The range runs from the line containing "1320x799 pixels." to the last line of the entries. Copy that range exactly, omitting pictures.

[[ STORED DATA open ]]

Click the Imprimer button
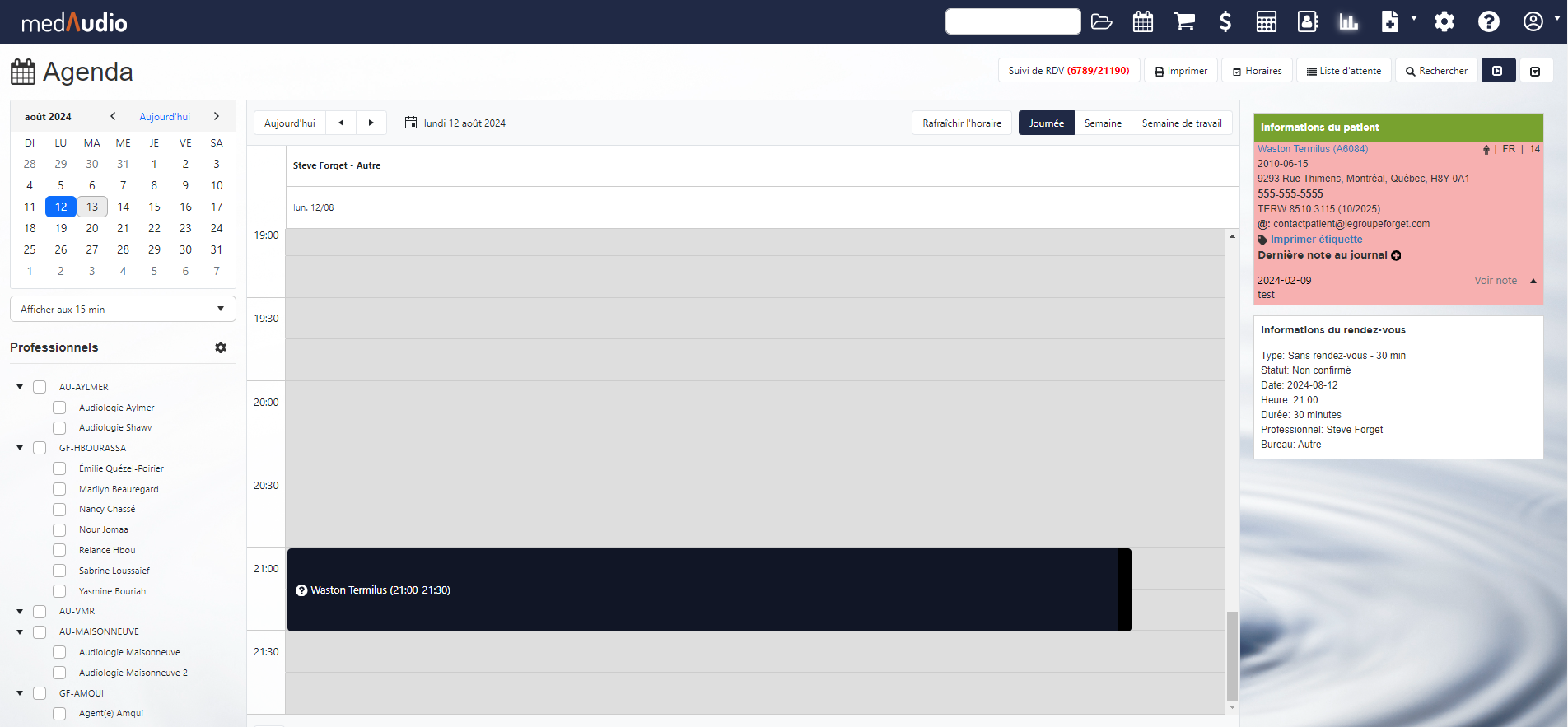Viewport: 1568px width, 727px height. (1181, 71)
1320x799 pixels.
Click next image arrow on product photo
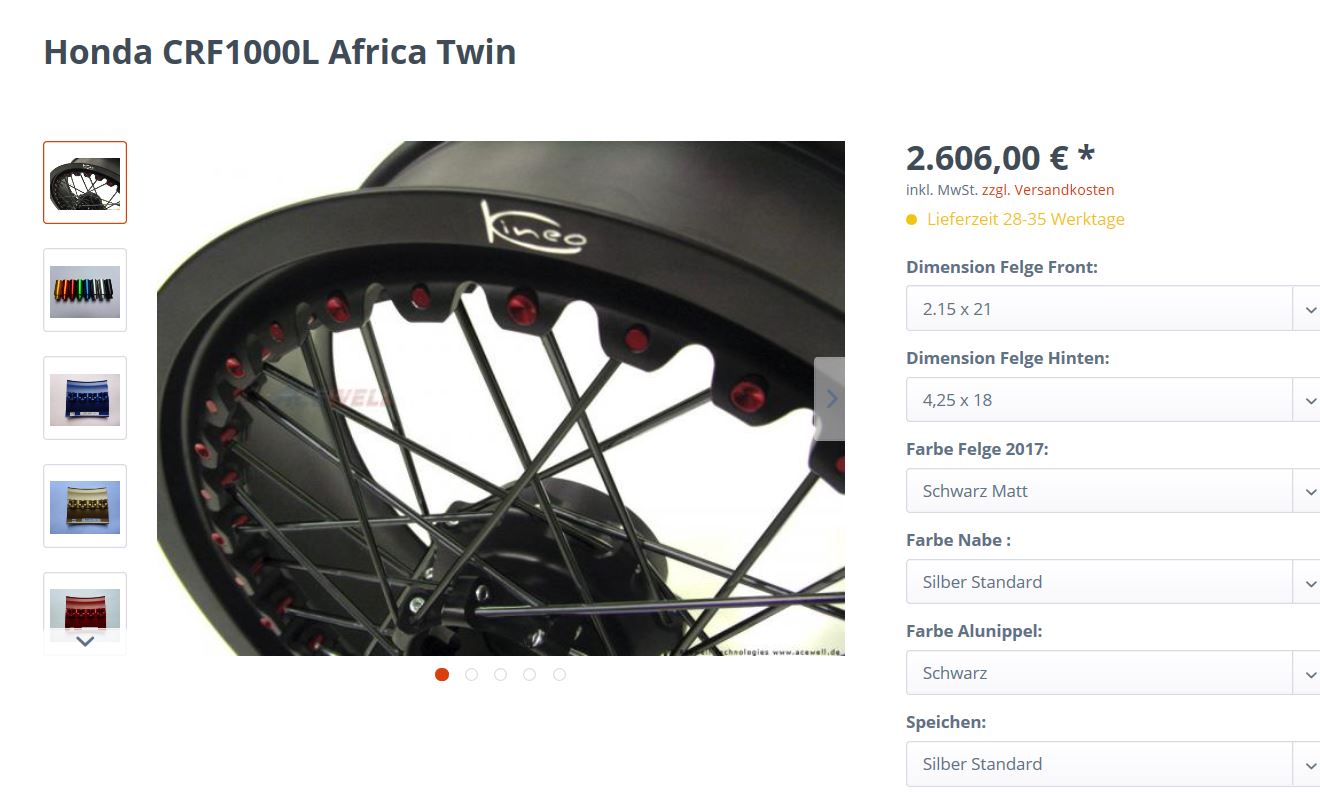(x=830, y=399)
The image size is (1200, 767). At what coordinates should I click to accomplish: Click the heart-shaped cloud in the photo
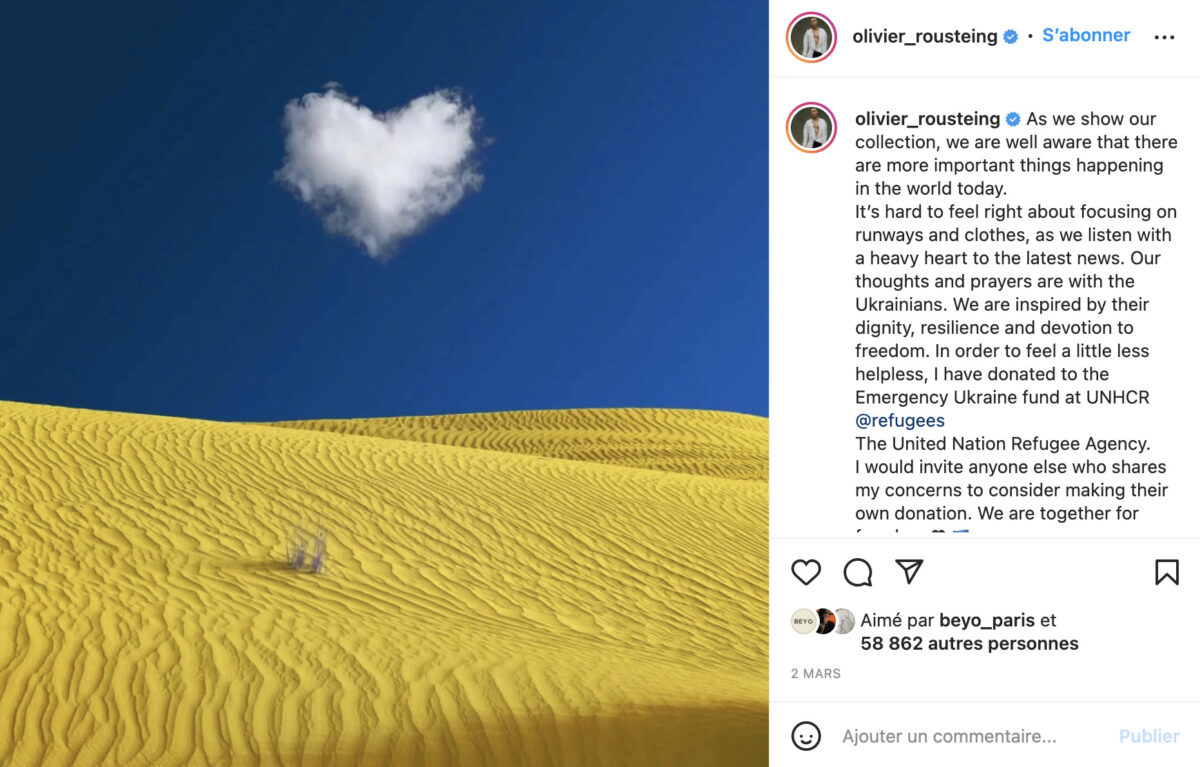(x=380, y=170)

[[ STORED DATA closed ]]

RESULT »
1320x799 pixels.
Click next image arrow on product photo
(x=830, y=399)
The image size is (1200, 767). At what coordinates should I click to accomplish: Click the heart-shaped cloud in the photo
(x=380, y=170)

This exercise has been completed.